Au lendemain de la première guerre mondiale, l’Afrique a exprimé l’envie de se doter d’une compagnie de transports aériens d’une marque identitaire : Air Afrique. C’est en effet, le nom donné à plusieurs compagnies aériennes africaines. Air Afrique a d’abord été le nom d’une compagnie fondée en 1926 et qui a pris en 1928 le nom de Transafricaine avant de revenir à l’appellation de départ. La plus récente compagnie d’Air Afrique a disparu en 2002.
Falco VIGNON
A l’initiative de l’État français est créée le 11 mai 1934 la Régie Air Afrique, dont l’objectif est de rationaliser l’exploitation des lignes aériennes des colonies françaises d’Afrique.
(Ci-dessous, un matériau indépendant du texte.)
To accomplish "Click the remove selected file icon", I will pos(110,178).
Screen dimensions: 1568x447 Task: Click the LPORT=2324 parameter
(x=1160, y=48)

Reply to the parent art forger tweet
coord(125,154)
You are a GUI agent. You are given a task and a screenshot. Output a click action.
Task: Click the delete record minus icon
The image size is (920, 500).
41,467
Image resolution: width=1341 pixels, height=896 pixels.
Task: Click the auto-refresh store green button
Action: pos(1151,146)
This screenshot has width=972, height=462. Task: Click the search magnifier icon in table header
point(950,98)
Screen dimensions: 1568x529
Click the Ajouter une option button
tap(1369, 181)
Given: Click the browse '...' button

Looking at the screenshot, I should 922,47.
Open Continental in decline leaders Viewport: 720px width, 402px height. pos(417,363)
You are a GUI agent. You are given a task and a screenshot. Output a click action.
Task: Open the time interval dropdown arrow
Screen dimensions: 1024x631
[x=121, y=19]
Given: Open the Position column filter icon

Son exploitation débute le 7 septembre 1934 avec l’inauguration d’une ligne postale entre Alger et Niamey. Cette ligne est rapidement prolongée et ouverte aux passagers congolais le 27 avril 1935. Elle absorbe progressivement les lignes aériennes Nord-africaines (LANA) créées en 1934, la Transafricaine de 1928 et le 1er janvier 1937 la Régie Malgache est créée. La plus récente Air Afrique est constituée le 28 mars 1961 par un accord liant onze Etats africains francophones. Cet accord résulte du constat qu’aucun de ces pays n’avait les moyens financiers de se doter seul d’une compagnie aérienne nationale, mais aussi de la volonté de créer une grande compagnie africaine. Détenant chacun 6,54 % du capital, les onze pays fondateurs sont : le Cameroun ; la République Centrafricaine ; le Congo-Brazzaville ; la Côte d’Ivoire ; le Dahomey (Bénin); le Gabon ; la Haute-Volta (Burkina Faso); la Mauritanie ; le Niger ; le Sénégal ; le Tchad. La Sodetraf (UTA majoritaire et Air France) détient 33 % du capital et un tiers dispose du solde. Le siège de la compagnie est symboliquement installé à Abidjan et le premier directeur général (1961-1973) en est le Sénégalais Cheikh Boubacar Fall (décédé en 2006). Les premiers vols ont lieu le 15 octobre 1961 avec un Super Constellation loué par Air France. La répartition du capital va varier au fil du temps des changements de partenaires. Le Togo a rejoint le groupe le 1er janvier 1968, entrant dans le capital à hauteur de 6 % par prélèvement sur les parts détenues par Sodetraf, le Cameroun s’en retire en septembre 1971 pour créer Cameroon Airlines, suivi par le Gabon en 1976. Le réseau Air Afrique s’étoffe rapidement pour desservir vingt-deux pays africains, l’Europe (Bordeaux, Lyon, Marseille, Nice, Paris, Genève, Zurich, Rome, Las Palmas) et New York City. A la fin des années 1970 la flotte compte trois McDonnell Douglas DC-10-30, sept Douglas DC-8, un cargo DC-8-63F et trois Caravelle. Au début des années 1980 est lancé un programme de modernisation de la flotte avec en particulier l’introduction des premiers Airbus A300. En 2002 elle possède entre autres des Airbus A310, A300, A330 et des DC-10.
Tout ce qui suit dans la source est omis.